My treatment protocol dictated that I have neoadjuvant chemotherapy (chemotherapy before surgery to shrink the tumor and get cleaner margins), surgery and radiation. In some ways neoadjuvant therapy is a blessing because it gives you time to think through your options. And by options I mean, needing a mastectomy and deciding what type of reconstruction or lack thereof . Surgery is often the first thing women (and men-men get breast cancer too) have to go through after finding a lump- and at that point everything is happening so fast that it can be daunting to make a decision that is right for you. So I had some time to think and to decide what would work best for me.
I chose against reconstructing my body for so many reasons, the number of surgeries, failure rates, and the fact that there is no sensation and that reconstructed breasts are reported to ‘look good in clothing’. Luckily I found photographs of another woman whose body I could relate to and who made it seem as though this would be a choice I could wrap my head around (they are beautiful photos).

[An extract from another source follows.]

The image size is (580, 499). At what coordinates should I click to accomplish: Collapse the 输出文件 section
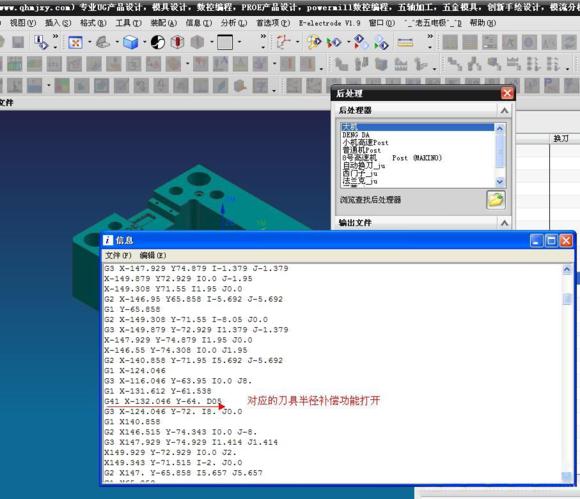tap(504, 223)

One year ago today, I still had my breasts. I miss them, I grieve the loss of my breasts. Do I regret my decision? No. Is it an adjustment? Yes.
Why am I telling you all this? First and foremost, because I bet there is a woman out there who is making this same decision, and I want her to know she is not alone, this does not suck, we are a tribe. Beside which, this decision is just as valid as wanting to reconstruct, no matter the societal pressures related to femininity, breasts, appearance and gender. In facing this anniversary, this change to my body, I want to acknowledge the particulars and to release my body past.

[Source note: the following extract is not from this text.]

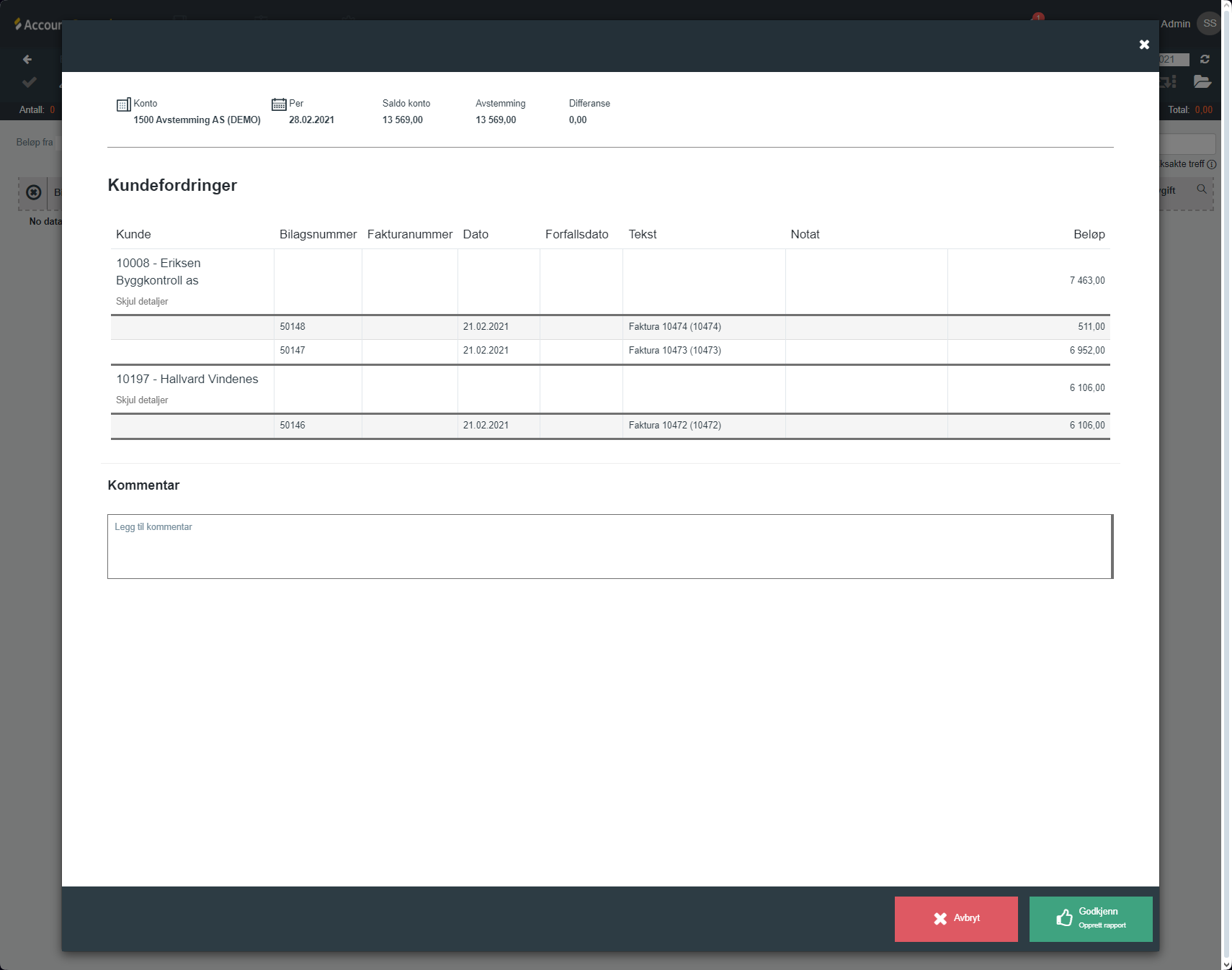Hide details under Hallvard Vindenes
Viewport: 1232px width, 970px height.
(142, 400)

Tomorrow my new body will be one year old. Welcome! I live in a world of firsts right now, first anniversary after surgery, the next treatment related anniversary will be one full year out from my last radiation (August 25) and boy are these welcome. It feels good to move away from active treatment, to put time between me and the immense pressure of active treatment. Thank goodness. Glad that’s over.
I like being flat. I like owning my choice, my body. I am amazed at how resilient the human form is and I prefer to stay centered in this new place. This new landscape. This new me. So let’s celebrate!
Tomorrow I will choose the winners of my book, Dreaming from the Journal Page related to this post (I have been remiss in doing so and tomorrow seems a good day to give stuff away).
Phew. Thanks for reading this far.
And hey! I gave my mother her Jelly Roll quilt this weekend, looks great, huh? Very beachy.